### RECORDS SUPPLIED
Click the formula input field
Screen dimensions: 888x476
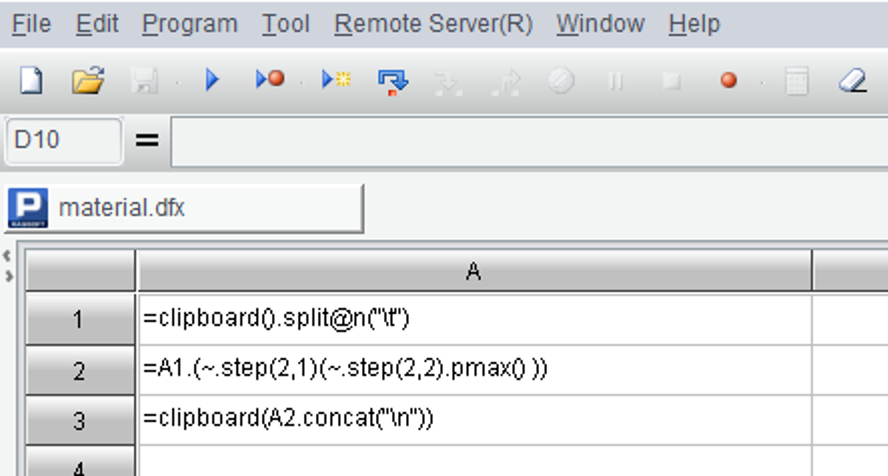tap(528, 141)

---

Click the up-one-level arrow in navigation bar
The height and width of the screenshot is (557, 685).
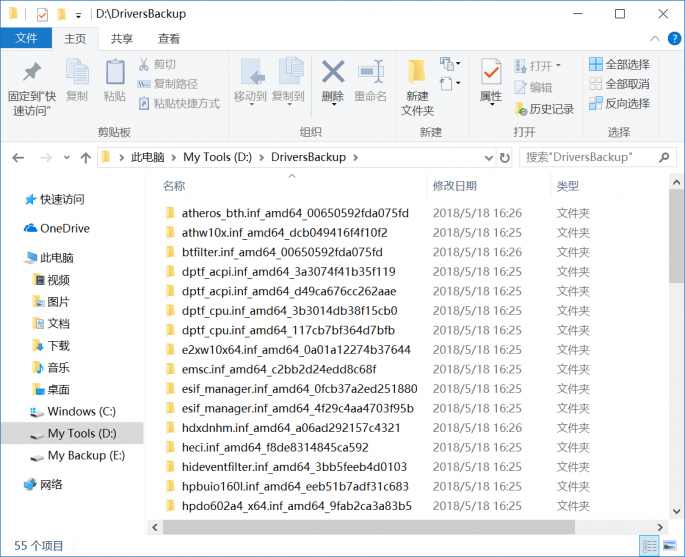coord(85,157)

### WHAT NEEDS TO BE DONE
Copy out the records word for word, from the line that contains "Click the formula input field" through the line that contains "tap(528, 141)", leaving out the pictures.

### TASK SOLUTION
Click the formula input field
Screen dimensions: 888x476
tap(528, 141)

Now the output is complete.